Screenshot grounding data
* * * * * * *
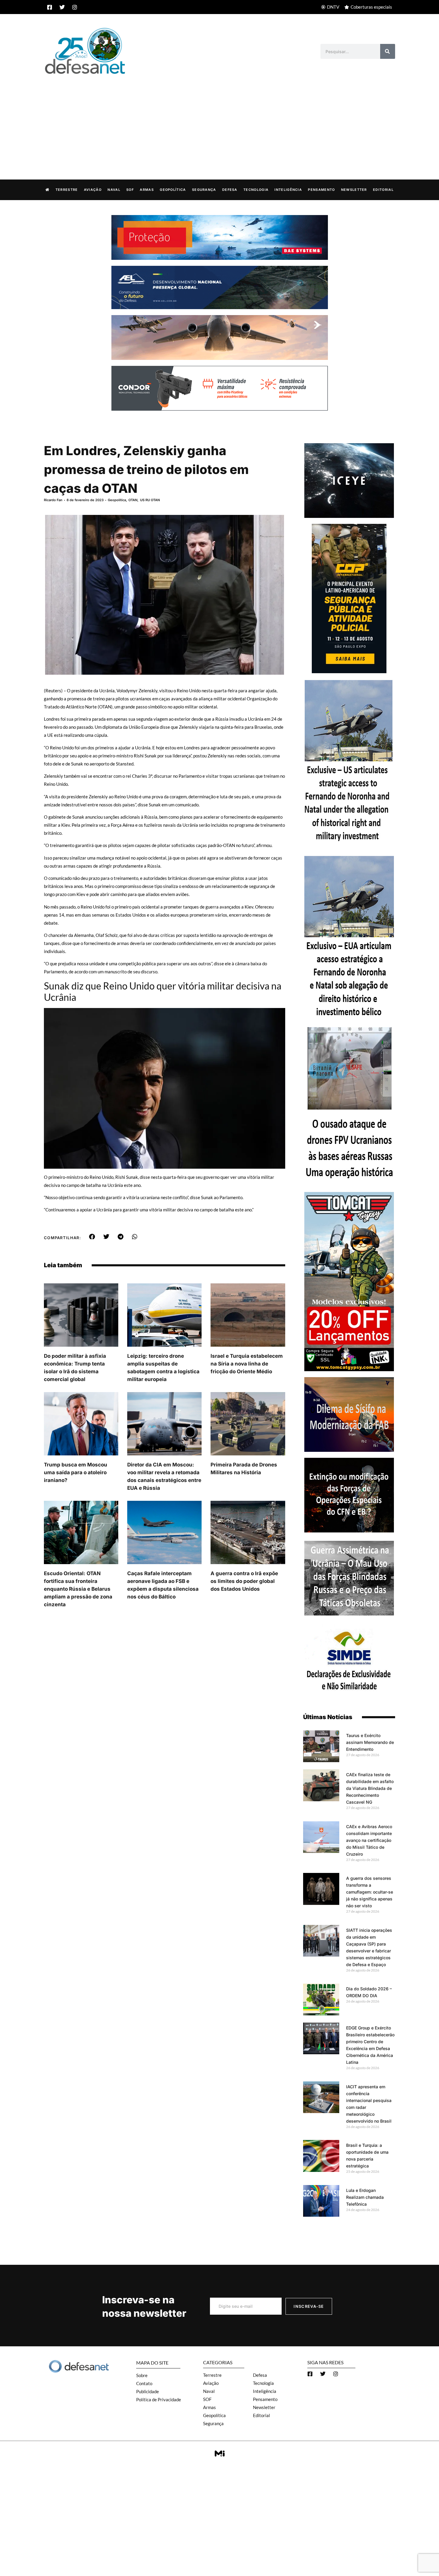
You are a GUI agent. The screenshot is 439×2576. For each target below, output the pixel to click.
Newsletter (354, 190)
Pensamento (321, 190)
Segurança (204, 190)
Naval (114, 190)
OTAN (132, 500)
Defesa (229, 190)
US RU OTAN (150, 500)
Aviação (93, 190)
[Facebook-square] (49, 7)
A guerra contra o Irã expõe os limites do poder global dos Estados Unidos (244, 1581)
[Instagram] (74, 7)
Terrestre (67, 190)
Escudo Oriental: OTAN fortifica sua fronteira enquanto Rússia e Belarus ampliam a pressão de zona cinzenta (78, 1588)
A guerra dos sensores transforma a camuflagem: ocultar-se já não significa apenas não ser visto (369, 1892)
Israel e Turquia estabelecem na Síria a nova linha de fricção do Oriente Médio (247, 1363)
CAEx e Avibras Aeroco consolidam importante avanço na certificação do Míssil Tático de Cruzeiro (369, 1840)
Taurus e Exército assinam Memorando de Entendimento (370, 1742)
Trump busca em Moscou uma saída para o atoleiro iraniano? (75, 1472)
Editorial (383, 190)
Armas (147, 190)
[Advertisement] (219, 120)
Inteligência (288, 190)
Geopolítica (173, 190)
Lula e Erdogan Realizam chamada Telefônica (365, 2197)
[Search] (387, 51)
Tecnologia (255, 190)
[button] (92, 1236)
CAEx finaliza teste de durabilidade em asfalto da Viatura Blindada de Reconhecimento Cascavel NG (370, 1788)
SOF (130, 190)
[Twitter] (62, 7)
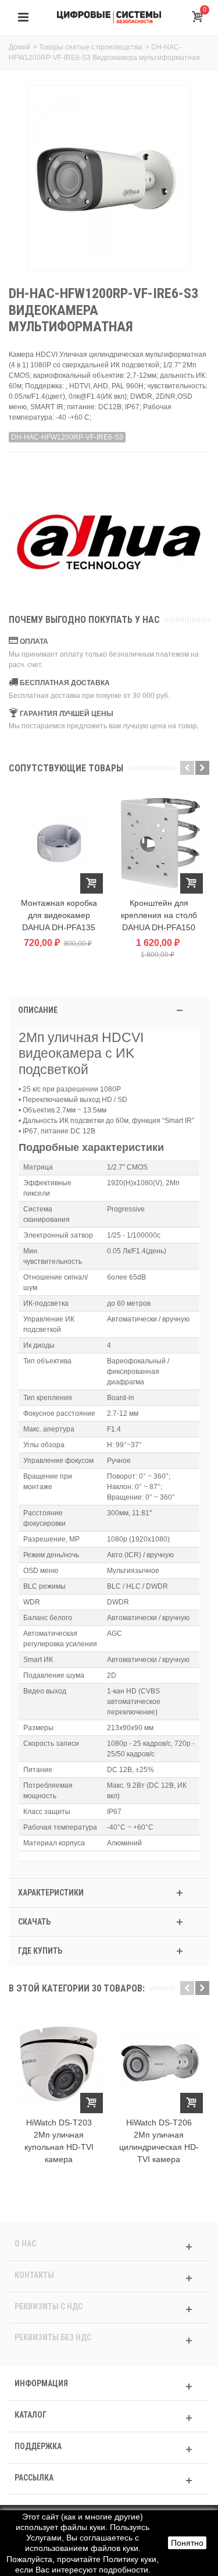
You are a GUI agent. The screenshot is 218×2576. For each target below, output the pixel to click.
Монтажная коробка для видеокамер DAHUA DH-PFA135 (59, 915)
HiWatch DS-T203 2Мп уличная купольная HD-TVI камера (59, 2141)
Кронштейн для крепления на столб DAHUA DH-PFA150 (159, 915)
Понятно (187, 2542)
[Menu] (23, 17)
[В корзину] (91, 883)
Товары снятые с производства (90, 47)
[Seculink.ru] (109, 17)
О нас (25, 2243)
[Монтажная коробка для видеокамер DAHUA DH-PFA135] (59, 842)
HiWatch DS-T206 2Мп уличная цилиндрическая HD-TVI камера (159, 2141)
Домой (19, 47)
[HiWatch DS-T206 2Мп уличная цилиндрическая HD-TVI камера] (159, 2062)
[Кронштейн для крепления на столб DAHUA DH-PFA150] (159, 842)
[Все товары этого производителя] (109, 543)
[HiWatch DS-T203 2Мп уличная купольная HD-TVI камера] (59, 2062)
* * * * * * *
WHAT YOU WILL DO
Each line of the data above that contains the string "guerra" should be counted; give only the total.

WRITTEN ANSWER
2